An interview with Brad Hudson (author, with the ubiquitous Matt Fitzgerald, of “Run Faster“) was promoted on LetsRun, from a site, RML (roads, mills, laps), that I’d never heard of but bears investigating.

It’s a good read, and emphasizes the importance/need for high mileage at the elite level, something perhaps lacking in in the 90s.

    I think a lot of people are focused on speed and plyometrics. But the quickest way for U.S. athletes to get good is that they have to run a lot. They have to run aerobically at high intensity and have quite a lot of accumulated mileage. That is the only way we are going to catch up to the Africans, because they are so far ahead of us. So it’s got to be large volume, but not just that; it has to be long, hard stuff that raises threshold. Look, it’s no secret that in the fall Teg runs 140-mile weeks. So you can say that I am a huge proponent of developing that aerobic system. We are behind everyone in the world. Most American runners, a lot of the naturally fast guys don’t realize how aerobically fit they have to be. Look at Kenenisa Bekele, he runs 11.6 seconds for his last 100m in the final, but you have to understand he runs 150 miles a week as well. You have to have everything. For 18 months, Dathan did no speed work — zero — other than some drills and strides. He couldn’t do it because of a calf problem. I thought he was in 27:25 shape before the marathon — maybe even better. And that’s with zero speed. I think speed is so overrated. Yeah you need it at the end, yeah you got to sharpen up. I watch all these people periodize and they are so far behind on their aerobics that it never works., because they don’t have a base to bring it in. You don’t periodize as much, because we are behind aerobically. A younger athlete is so much better off working on higher threshold in order to get that good base underneath them.

Few of us are in the realm in which 120, 130, 140 mile weeks are possible, and one wonders about the marginal benefit of trying to get there. For us, then, the issue is what the over/under figure is, where can we get the maximum benefit for the least risk. And is there a point below which one dare not go if one plans to race a marathon? As I’ve noted, I think there is.

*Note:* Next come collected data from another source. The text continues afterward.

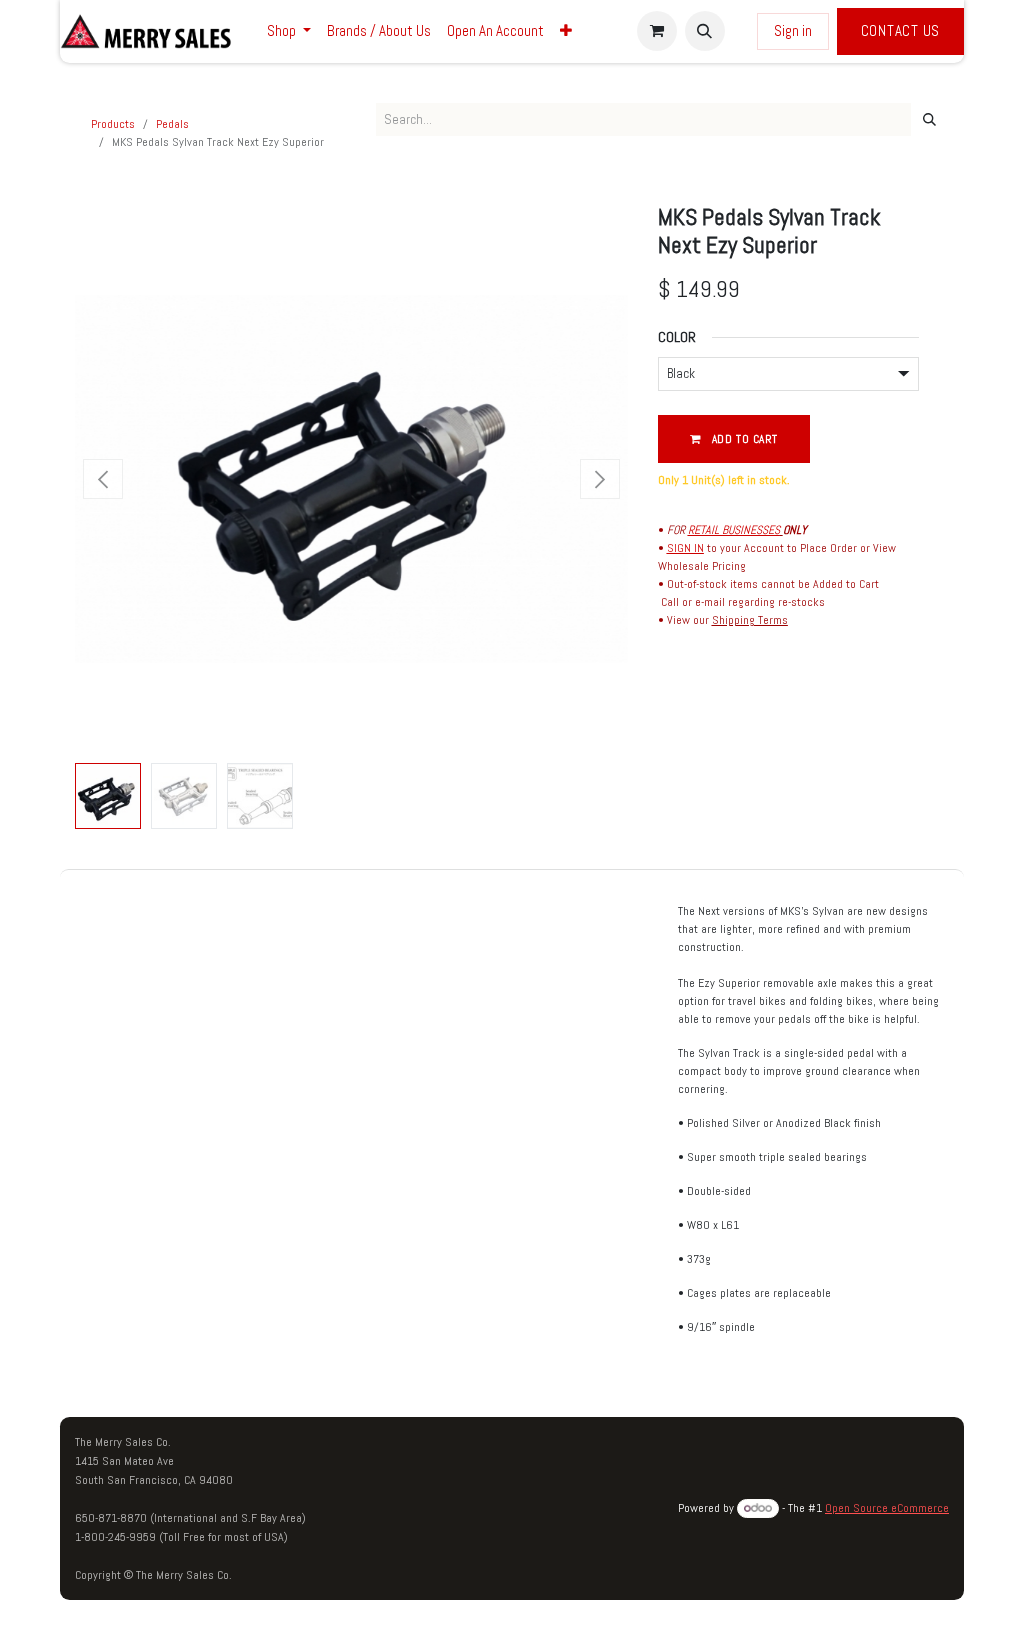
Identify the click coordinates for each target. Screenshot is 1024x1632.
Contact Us (901, 30)
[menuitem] (289, 31)
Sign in (793, 30)
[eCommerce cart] (657, 31)
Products (113, 124)
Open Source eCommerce (887, 1508)
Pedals (172, 124)
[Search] (929, 120)
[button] (705, 31)
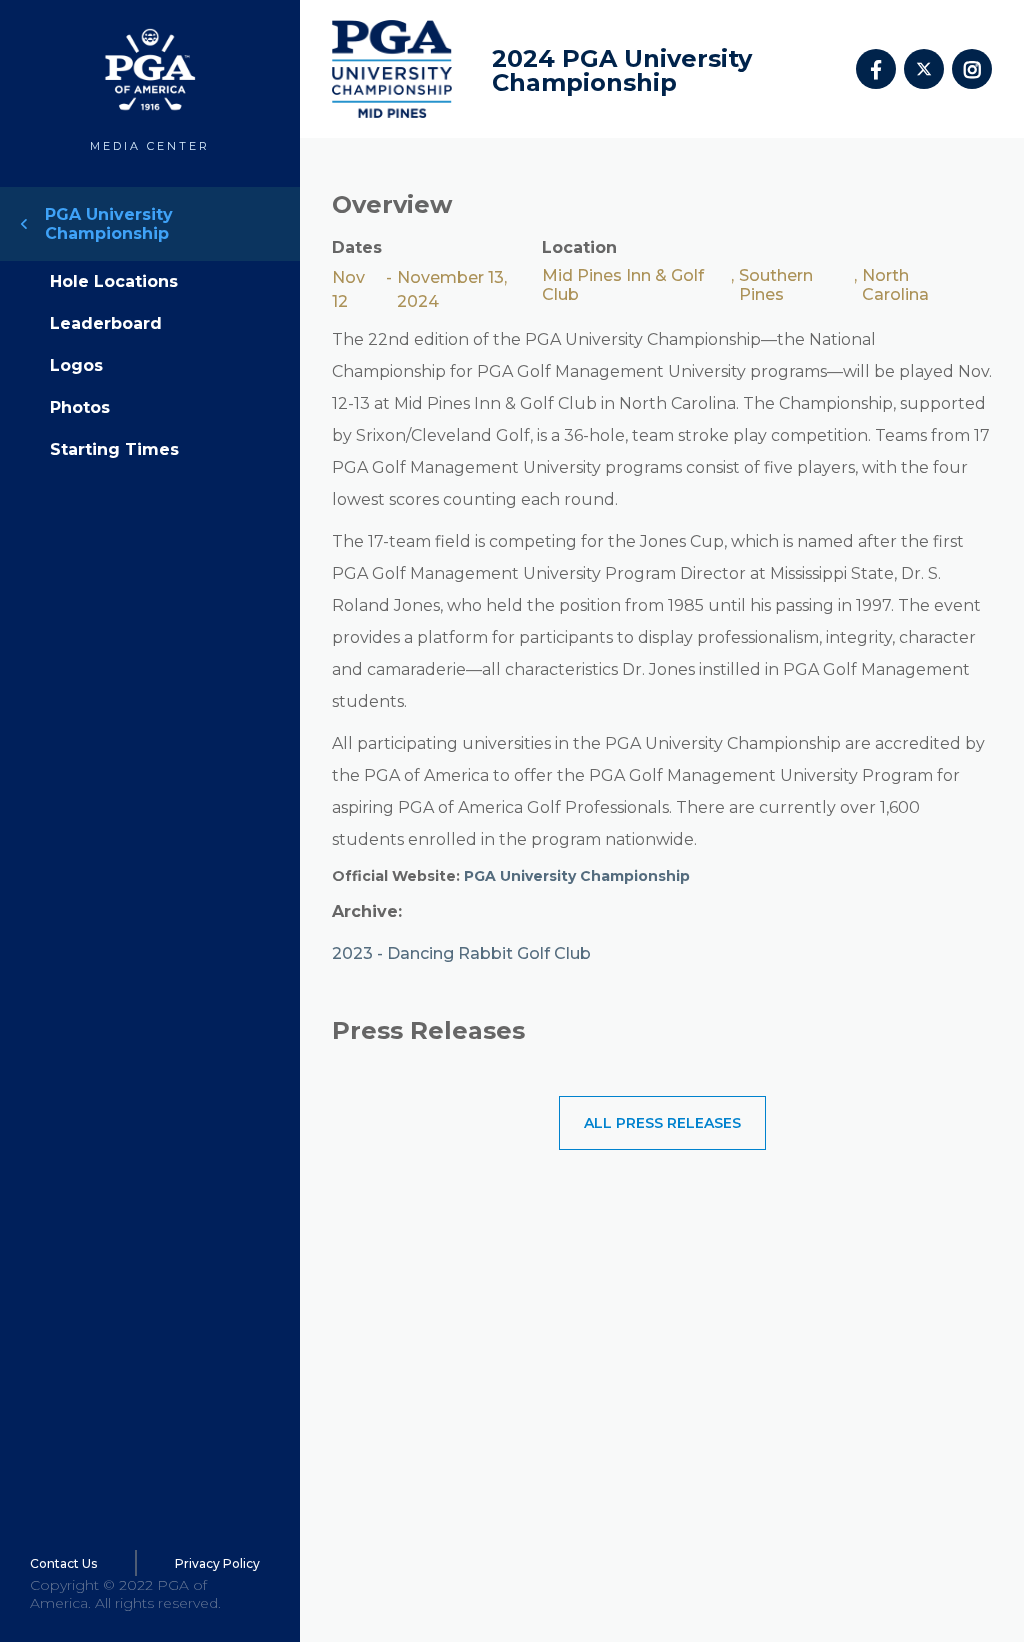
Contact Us (63, 1563)
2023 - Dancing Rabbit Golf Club (461, 953)
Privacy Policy (217, 1563)
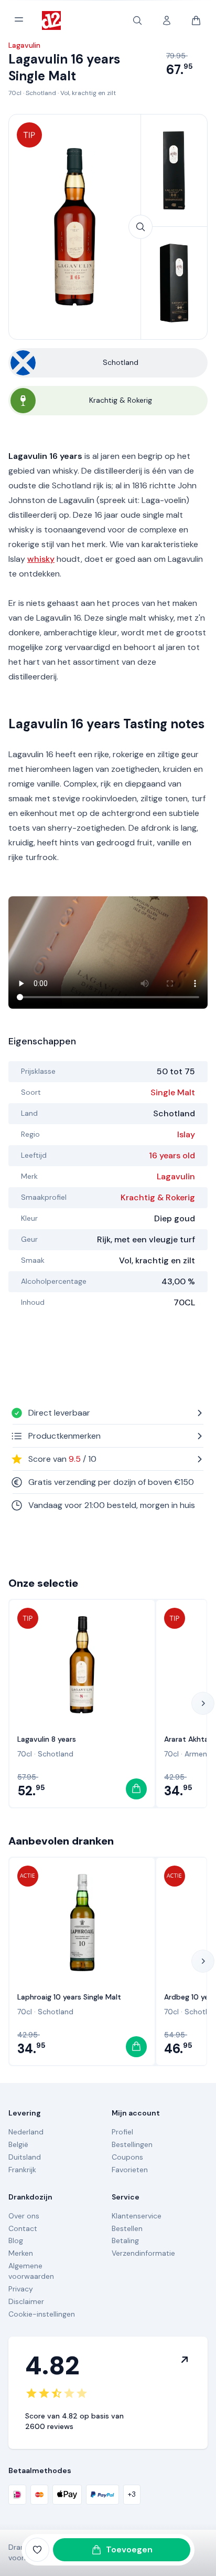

I have one caveat, however. I’ve been reading “From First to Last” by Charlie Spedding. One of his insights is runners’ over-reliance on the word “hard.” He prefers the word “perfect” to describe training. I will get into this when I discuss the book, but it bears noting that we should try to get away from describing work-outs as hard or easy but as part of an overall plan and psychologically at least this may help in getting through the hard ones.